So, today was our first real day in the Dominican Republic, and we are so filled with emotions as we write this. We saw the Dove Missions Youth Development Center for the first time today. Not having seen it last year, we didn’t know what to expect. It seems that they really have come a long way from last year. We began the morning by unloading all of our donations. We donated everything from peanut butter to school supplies to toothbrushes and shoes for the children and for Dove Missions Center.
We were all really excited to meet the kids! While at the center in this morning Liz Sunel, the director, told us about the children that come to the Center. She told us stories about how most of the girls come from the barrios, and they help to keep food on the table for their families. We were also told that most of the girls don’t know who their real dad is and that their moms have to hire men to watch their houses at night to prevent robberies. However, these men that are welcomed into the homes to protect them often rape the young girls. Mothers may also sell their daughters for prostitution just so they can buy food. This was very sad to hear; and it made us appreciate our homes, families, and security.

• Task instructions:
1) List every item the account of the first day at the Dove Missions center says was donated.
2) In the account of the first day at the Dove Missions center, who is named as the director?
3) Continue the account of the first day at the Dove Missions center from its last sentence.

• Dataset section:
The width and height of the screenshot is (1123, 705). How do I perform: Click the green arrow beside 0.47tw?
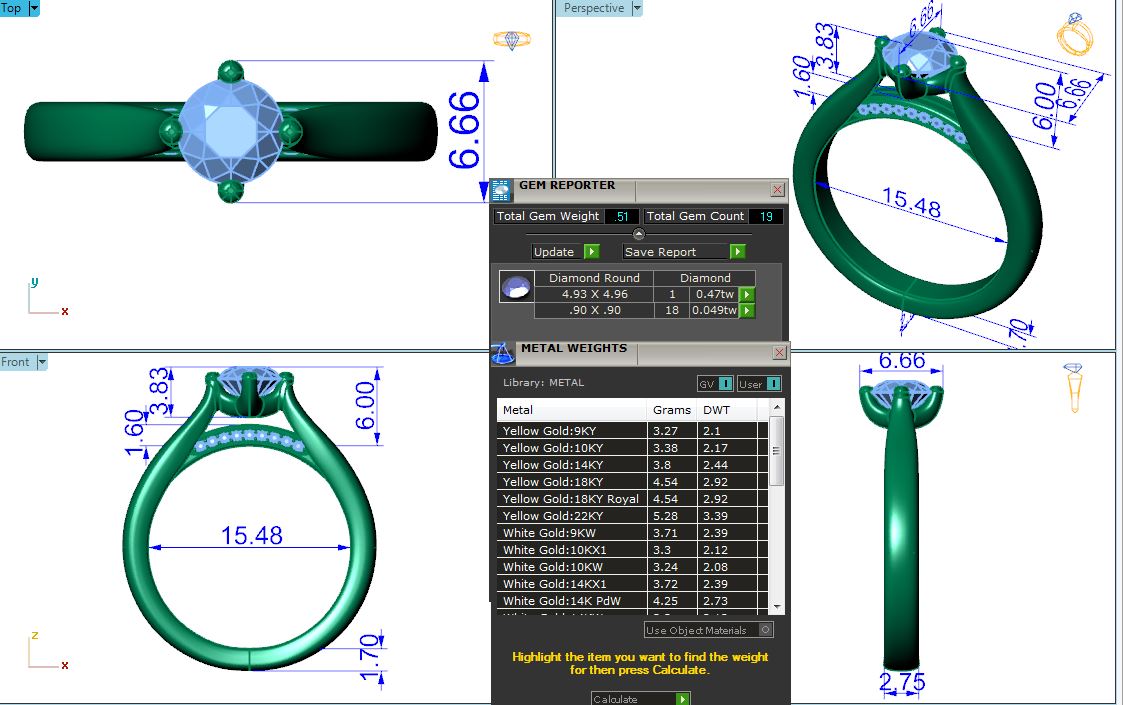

• Task responses:
1) Peanut butter, school supplies, toothbrushes, and shoes.

2) Liz Sunel.

3)
After seeing the Center, we drove to a cancer clinic run by nuns. This was very interesting to us because they are one of the few places here that can perform chemotherapy and radiation treatments. We were impressed that they offered services and medications at low costs.
The public hospital in Puerto Plata was an eye opener and an experience that really made us appreciate health care in the U.S. The patients did not have any privacy; they were all in one ward. The nurse’s station wasn’t organized; all of the patients’ information was out in the open for anyone to see. It was also very eye opening to see the labor and delivery room. The women went through the entire birthing process on an exam table covered in a black trash bag; wastes were simply scooped into a five-gallon trash can. This was such a contrast to conditions in the United States. When walking through the hospital, we noticed that there were a lot of family members waiting outside of the patient’s ward or even lying in bed with the patient. We realized that family and having a large support group is even more important here than it is in the United States.
After lunch, we went to the barrios. The barrios really surprised us. I don’t think we expected people to be living in these horrible conditions. The beaches were covered in trash, and the people live in shacks and huts. The walls and roofs are made of tin which only protects the people from rain storms that blow through. Hurricanes and any other big storms can destroy their homes. It was very sad to see that these people are living in such poverty and that they will do almost anything in order to feed their families.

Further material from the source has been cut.